La Corte d’Appello di Bologna ha depositato le motivazioni dell’ergastolo a genitori e cugini: “Decisione assunta per punire il desiderio di autonomia della ragazza”.
Bologna – L’omicidio di Saman Abbas non fu un delitto d’impeto, ma un atto studiato e voluto. A stabilirlo, la Corte d’assise d’appello di Bologna, che ha depositato le motivazioni della condanna all’ergastolo per i genitori della 18enne pachistana e per due cugini, mentre allo zio è stata inflitta una pena di 22 anni di carcere.

La sentenza, che aveva ribaltato parzialmente il verdetto di primo grado lo scorso aprile 2025, trova ora piena motivazione nelle 200 pagine depositate dai giudici. Secondo la Corte, “la decisione di eliminare Saman fu assunta dal clan familiare con fredda lucidità”, dopo aver ritenuto insopportabile il desiderio della giovane di vivere libera e autonoma.
Un delitto familiare pianificato
L’uccisione della 18enne pachistana fu decisa con lucidità e pianificata per punire il desiderio di libertà della ragazza, scrivono i giudici nelle motivazioni. Il tribunale di secondo grado ha riconosciuto le aggravanti della premeditazione e dei futili motivi, delineando un quadro di violenza familiare sistematica contro una giovane donna che aveva osato sfidare le tradizioni imposte.
Saman Abbas, poco più che maggiorenne, aveva rifiutato un matrimonio combinato in Pakistan e sognava una vita lontana dalle imposizioni familiari, insieme al ragazzo di cui era innamorata, Ayub Saqib.

La ragazza scomparve da Novellara (Reggio Emilia) nella notte tra il 30 aprile e il 1° maggio 2021. Il suo corpo fu ritrovato nel settembre 2021, sepolto a tre metri di profondità, ben conservato e con gli stessi abiti dell’ultima volta in cui fu vista.
Il ribaltamento della sentenza di primo grado
La sentenza d’appello ha rappresentato una svolta significativa nel caso. Il 19 dicembre 2023, la Corte di primo grado aveva emesso l’ergastolo per i genitori Shabbar e Nazia, 14 anni per lo zio Danish, e l’assoluzione per i cugini Ikram e Noman.
Il 18 aprile 2025, la Corte d’Appello di Bologna ha ribaltato in parte il verdetto, confermando l’ergastolo per i genitori ed estendendo la stessa pena ai cugini Ikram Ijaz e Noman Ulhaq, aumentando inoltre la pena dello zio Danish Hasnain a 22 anni.
L’accusa: “Condannata a morte da tutta la famiglia”
Durante il processo d’appello, la Procura generale di Bologna aveva chiesto l’ergastolo per tutti e cinque i familiari imputati, definendo Saman “condannata a morte da tutta la famiglia“. Un’impostazione che i giudici hanno sostanzialmente accolto, riconoscendo la responsabilità collettiva del nucleo familiare nell’omicidio.

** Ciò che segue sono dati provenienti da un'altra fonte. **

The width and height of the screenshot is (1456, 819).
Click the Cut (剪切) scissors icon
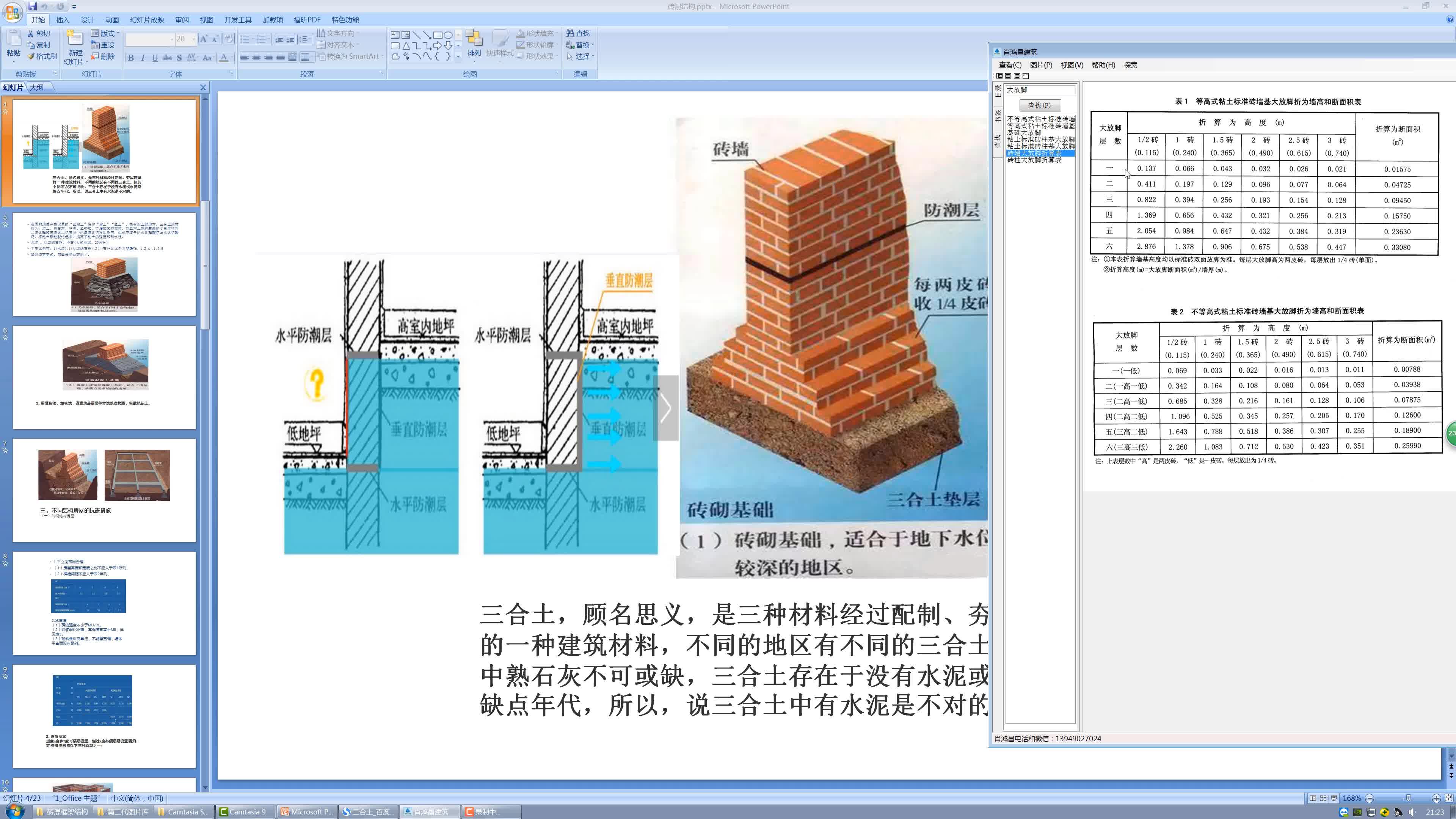click(30, 34)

“Saman è stata assassinata per motivi abietti, in una dinamica di gruppo, con premeditazione e freddezza”, ha affermato la Corte nel dispositivo della sentenza d’appello, sottolineando la natura particolarmente grave del delitto.
Dopo la sentenza d’appello, i cugini di Saman Abbas, condannati all’ergastolo, sono stati arrestati e sono attualmente detenuti nel carcere di Reggio Emilia. I due erano stati inizialmente assolti in primo grado ma la Corte d’Appello ha ritenuto provata la loro partecipazione al delitto.